EXERCISE PROMPT
In the discussion of ABI compatibility below, condense the paragraph beginning "Hmm. I've always understood" into a short bulleted list that keeps its main points.

**** SOURCE EXCERPT ****

Having maintained a C++ API and ABI based on implementation inheritance with virtual functions, I have deep respect for both kinds of compatibility. Someone even used placement new to put objects with vtable pointers in shared memory, expecting destructors to work in a different process!
Check out the "fragile base class problem" some time for more things than can go wrong.
Something that want made explicit: If you support closed source, shipping binaries, then the ABI can't change, or you break all compiled binaries users have installed.
If rebuilding the world from source is an option, changing the ABI is an option.
(Introducing a new ABI for new subsystems is still OK - hence renaming libc when it changes)
(Say what you want about Microsoft, but COM solved that problem pretty well in the '90s...)
> If rebuilding the world from source is an option, changing the ABI is an option.
It's an option ... but not a very good one.
It tends to create an unstable environment that requires a centralized organization just to keep it working, precluding a healthy diverse software ecosystem.
This is a major reason why it's very difficult to distribute binary packages when operating externally to the distribution packagers, and why commercial software distribution on Linux is a massive pain in the ass.
Hmm. I've always understood 'ABI' to mean something like 'the conventions for turning an API into machine code'. So the fact that floating-point arguments go on the stack is part of the ABI, whereas the fact that some function takes two floating-point arguments is part of the API. This seems to be the meaning used in the System V Application Binary Interface [0].

**** DATASET CONTENT ****

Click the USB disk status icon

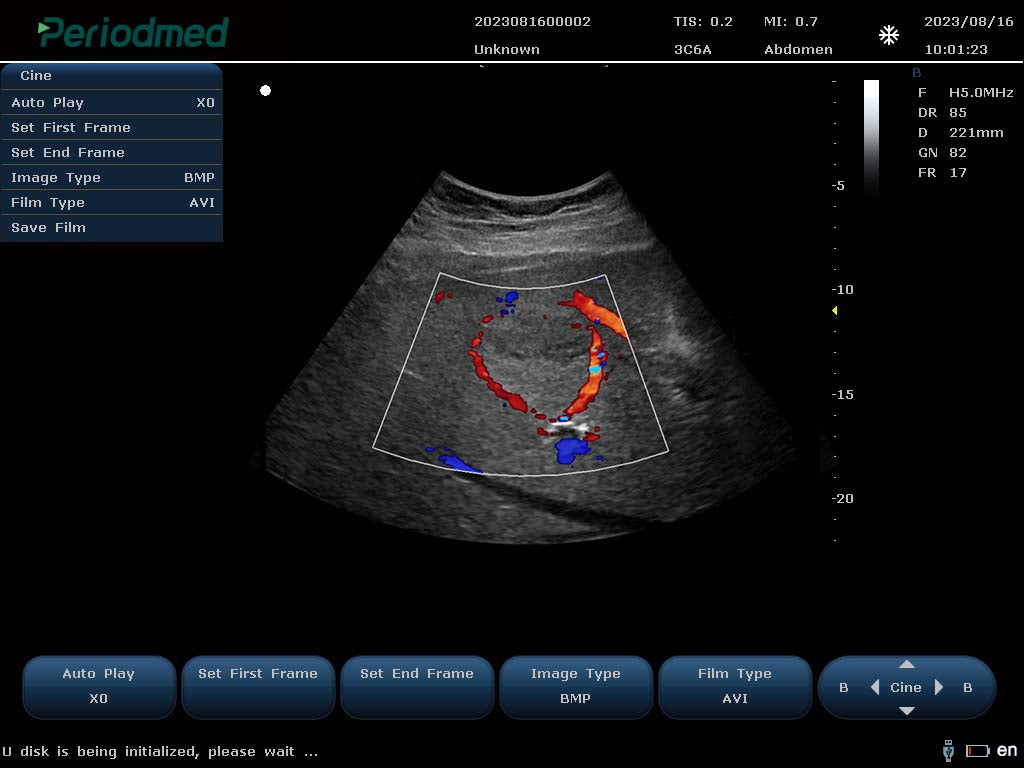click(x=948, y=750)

****
**** DATASET CONTENT ****

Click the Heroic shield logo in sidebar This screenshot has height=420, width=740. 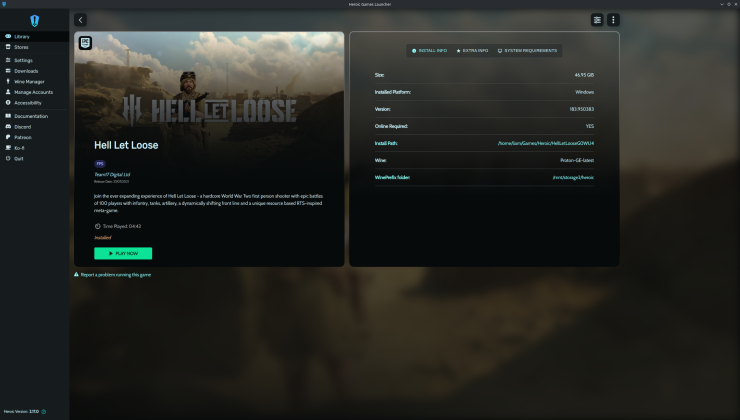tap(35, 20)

****

RESPONSE BELOW
- "ABI" is understood as the conventions for turning an API into machine code.
- Floating-point arguments going on the stack is part of the ABI.
- A function taking two floating-point arguments is part of the API.
- This seems to be the meaning used in the System V Application Binary Interface.